A new facility in GNN 3.0 provides a single call that saves both the topology and trained weights of the network. This is returned as a specialized dataset that can hold both sets of information. That dataset can be persisted to a file, and later, retreived. A second call will take that trained model dataset and recreate the neural network within tensorflow, restoring both the topology and weights.
GNN_Model := GNNI.GNN_Model; The record structure for a trained model. // modelId is the id returned from Fit(...) when the model is trained. trained_model := GNNI.GetModel(modelId); OUTPUT(trained_model, GNN_Model, 'mytrainedmodelfile'); ... // In another program trained_model := DATASET('mytrainedmodelfile', THOR); GNNI.SetModel(sessionId, trained_model); // Model is now ready to make predictions.
Flexible Distributed Training
GNN parallelizes both the training and prediction processes. While prediction is fully parallelizable (linear scaling), training is only partially parallelizable (exponential scaling). This is because training requires periodic synchronization of weights across nodes. If you double the number of nodes, the speed of training will not double. At some point, it becomes counterproductive to add more nodes since it will actually slow down training. Once the cost of synchronization outweighs the gain of parallelization, we’ve passed the optimal number of nodes for training. Additionally, due to the power of GPUs, a single node with a GPU may train faster than many nodes without GPUs. The optimal number of nodes, depending on the particular neural network topology, is typically between 5 and 15, and if you have a node with a GPU, than the optimal number of nodes may be 1.

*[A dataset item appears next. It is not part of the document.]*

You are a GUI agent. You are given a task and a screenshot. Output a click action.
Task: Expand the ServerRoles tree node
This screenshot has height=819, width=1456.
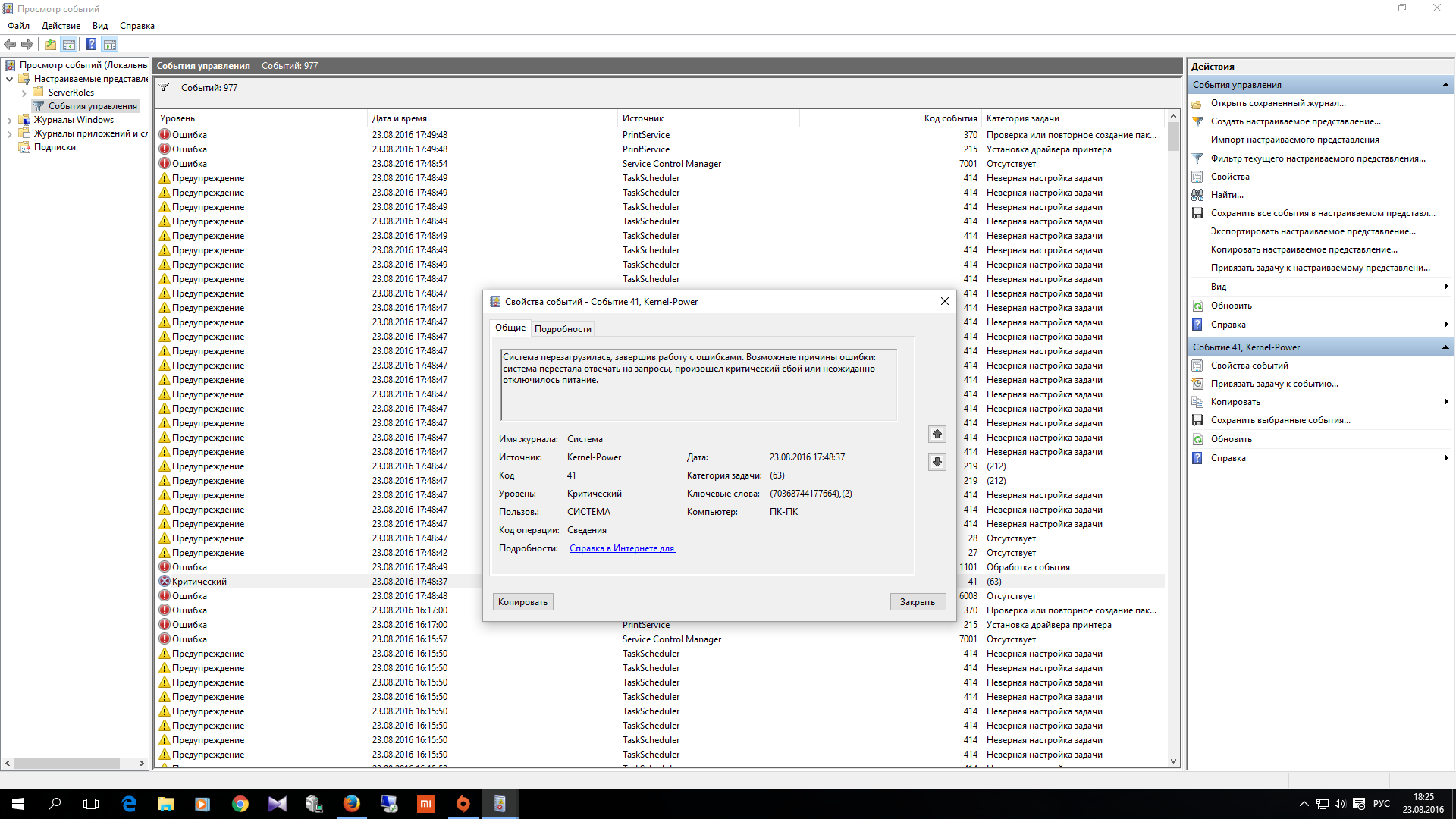[24, 93]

A new parameter has been added to the GNNI Fit(…) function to allow better control over training. The limitNodes parameter allows you to set the number of nodes used during training. It defaults to 0 — use all nodes — but can be set to any number less than the number of nodes in the cluster. For example, if you are running on a 30 node cluster, you may be better off setting limitNodes to 10. If your first node has a GPU, it may be better to set limitNodes to 1.
GNN Version 3 provides significant new functionality, and broadens GNN’s application for neural networks of all types.